## TASK OBJECTIVE:
Could you restate the entries below word for word and leave the images out?

§ §

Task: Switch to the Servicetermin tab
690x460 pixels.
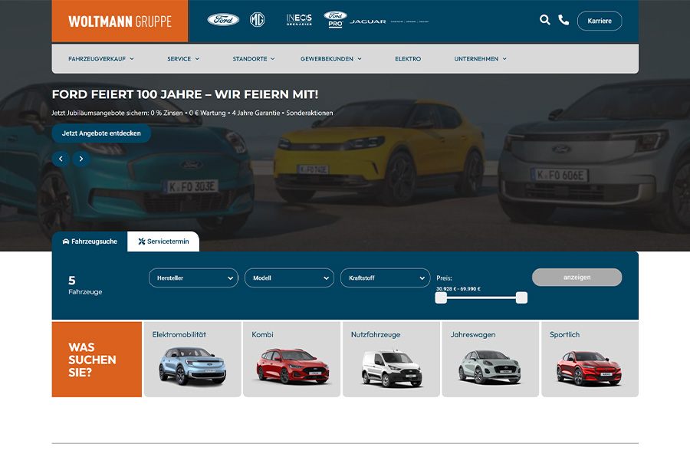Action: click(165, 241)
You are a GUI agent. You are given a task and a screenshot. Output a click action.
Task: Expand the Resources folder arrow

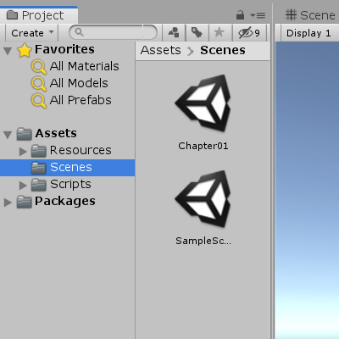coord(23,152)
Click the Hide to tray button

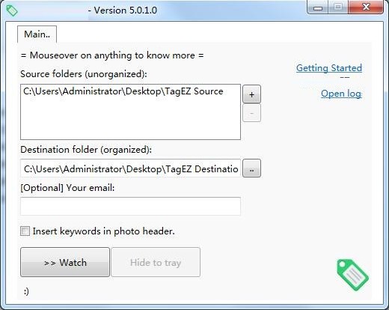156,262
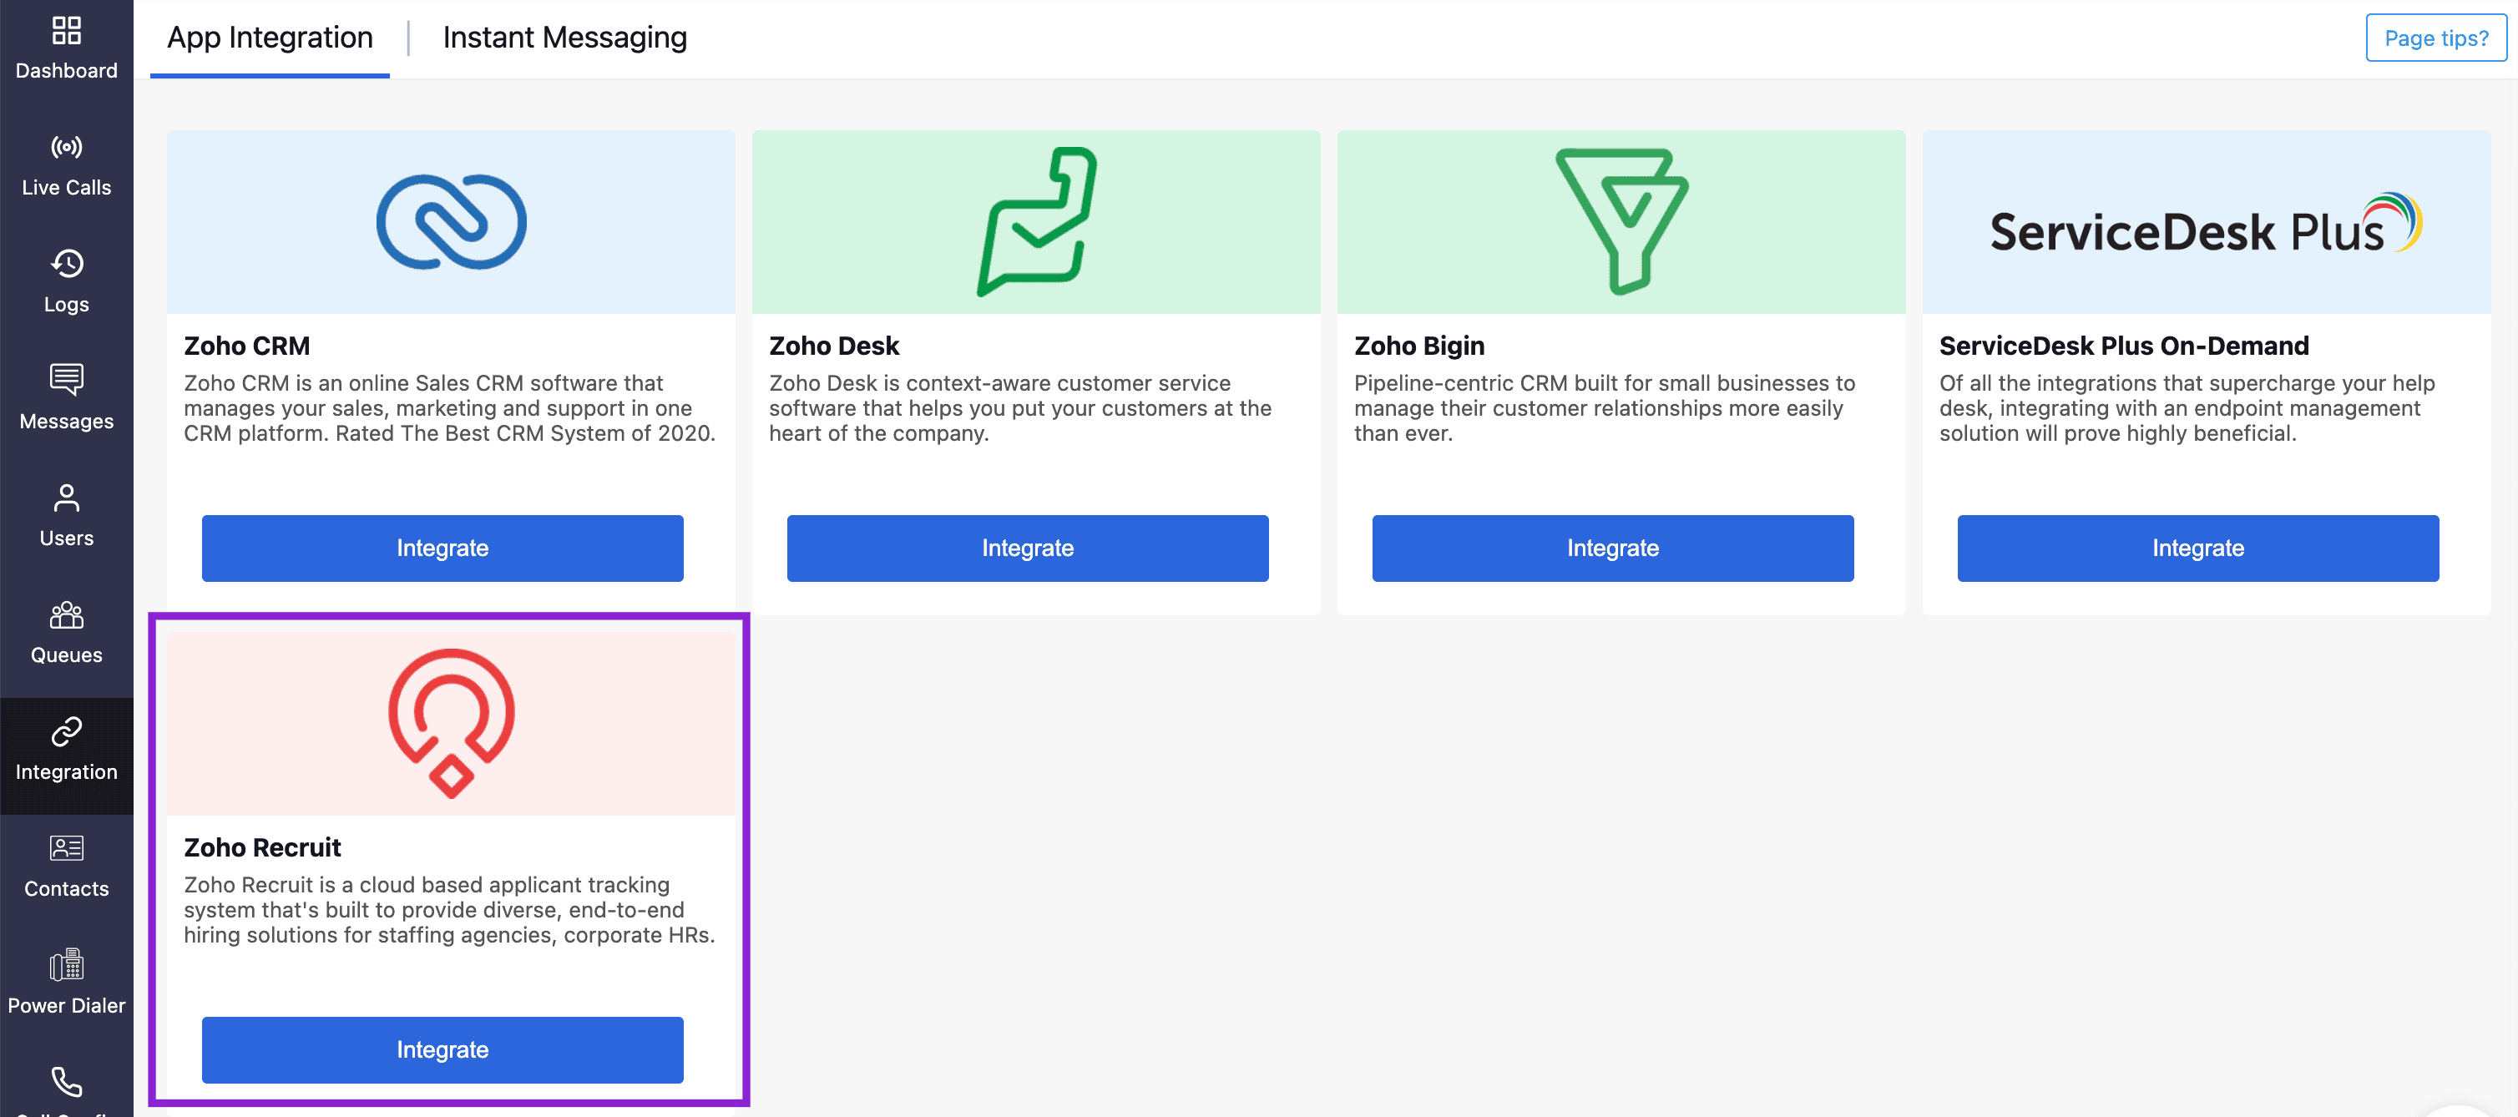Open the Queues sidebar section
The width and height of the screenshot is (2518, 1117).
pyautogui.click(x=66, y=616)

§ §

## ANSWER TO THIS PROBLEM:
Task: Switch to the Servicetermin tab
690x460 pixels.
Action: click(165, 241)
You are a GUI agent. You are given a task and a screenshot. Output a click action.
Task: Expand the Resources folder arrow

coord(23,152)
Click the Hide to tray button

156,262
Open the Queues sidebar section
The width and height of the screenshot is (2518, 1117).
pyautogui.click(x=66, y=616)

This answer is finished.